Youth hostels apparently victims of ransomware gang Hunters
At the end of August, around 450 German youth hostels were disrupted. The cause was unclear. Apparently, a ransomware attack was to blame.
Around three weeks ago, the German Youth Hostel Association (DJH), which includes around 450 youth hostels, experienced computer problems, as reported by regional media. According to these reports, the hostels' servers went down on August 30. Now the ransomware group Hunters has claimed on the darknet to have broken into the youth hostels and copied large amounts of data.
SWR reported at the beginning of the month that invoicing and bookings were not working and doors could not be opened due to non-programmable key cards. According to the report, there had been a serious technical fault. The computer center was paralyzed as a result. The causes will be investigated later; a spokesperson would neither deny nor admit an IT attack.

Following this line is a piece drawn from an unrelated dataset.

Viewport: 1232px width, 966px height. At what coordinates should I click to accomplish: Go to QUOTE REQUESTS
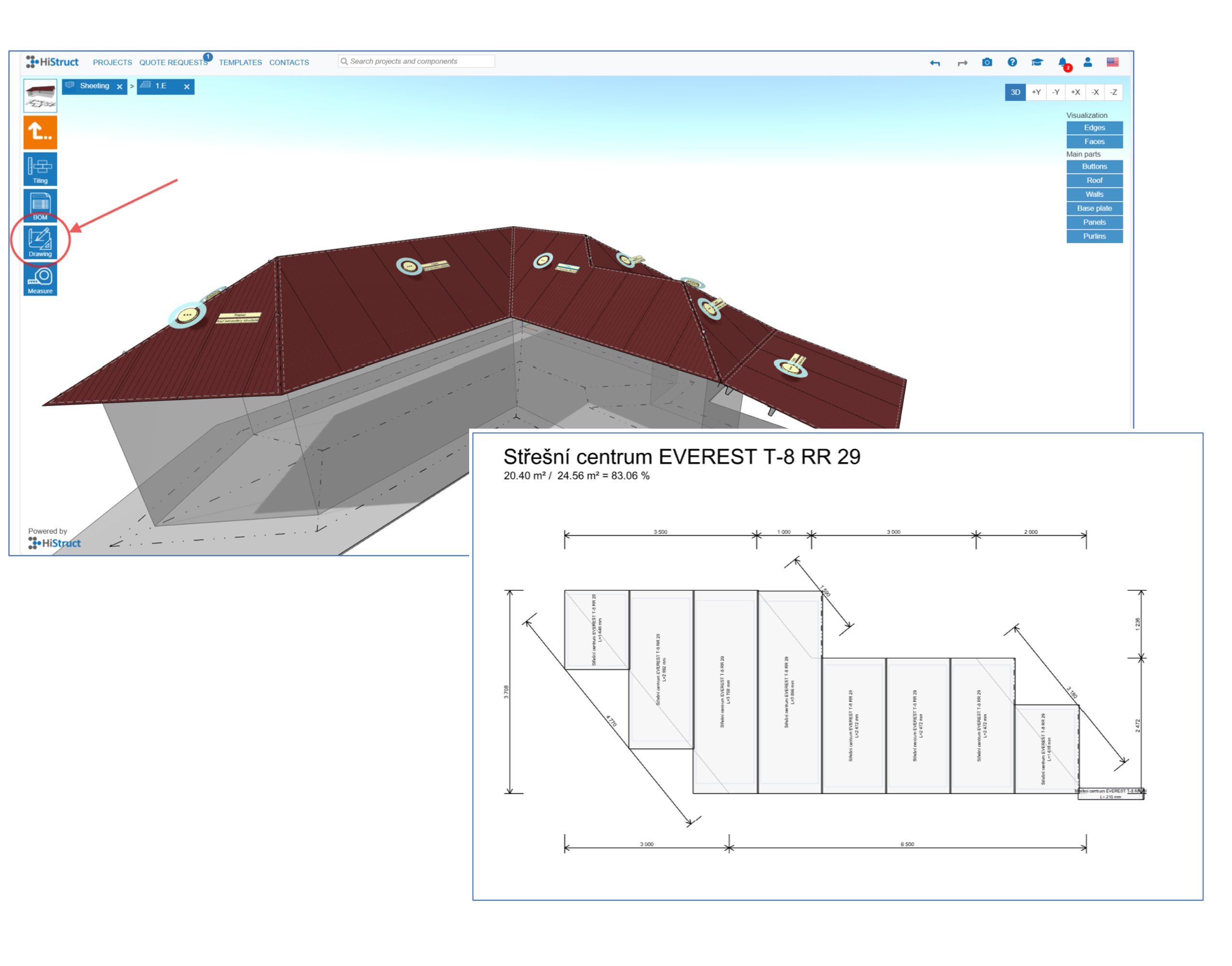(173, 62)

Criminal organization in the Darknet claims attack for itself
Hunters now claims to have copied a large amount of data. They also appear to have paralyzed the IT system using ransomware. Although the criminals do not state the amount of money demanded on their website, they only give the hostels a few hours to publish the data if they do not pay.
In the darknet entry from the ransomware group Hunters, icons describe that the leak contains private data, personally identifiable information and financial and customer data. The copied data is said to be 29.3 GB in size. Screenshots to prove authenticity cannot currently be enlarged – the waiting period, 11 hours at the time of reporting, probably has to expire first. The perpetrators are building up more pressure in their news section. There, the group writes in a three-day-old entry that it wants to delete decryption keys this week. "We would like to inform anyone who may be affected that we will be deleting the decryption software including keys from any non-paying company this week. If anyone intends to pay, now is the time to do so," it says in the news section.
It is not yet possible to verify whether the cybergang has actually broken into the German youth hostels. The youth hostels were not immediately able to respond to an inquiry. The responsible data protection officer from North Rhine-Westphalia has also not yet responded to questions from heise online. We will update this report as soon as we receive answers.
Cyberattacks are now a daily occurrence. At the beginning of the month, for example, the cyber gang Ransomhub attacked the US gas and oil service provider Halliburton. IT security companies are also among the targets of attacks. The antivirus company Dr. Web initially took its virus signature update servers offline at the beginning of the week following a cyberattack, but has since been able to restore normal operations, according to its own statements.
(dmk)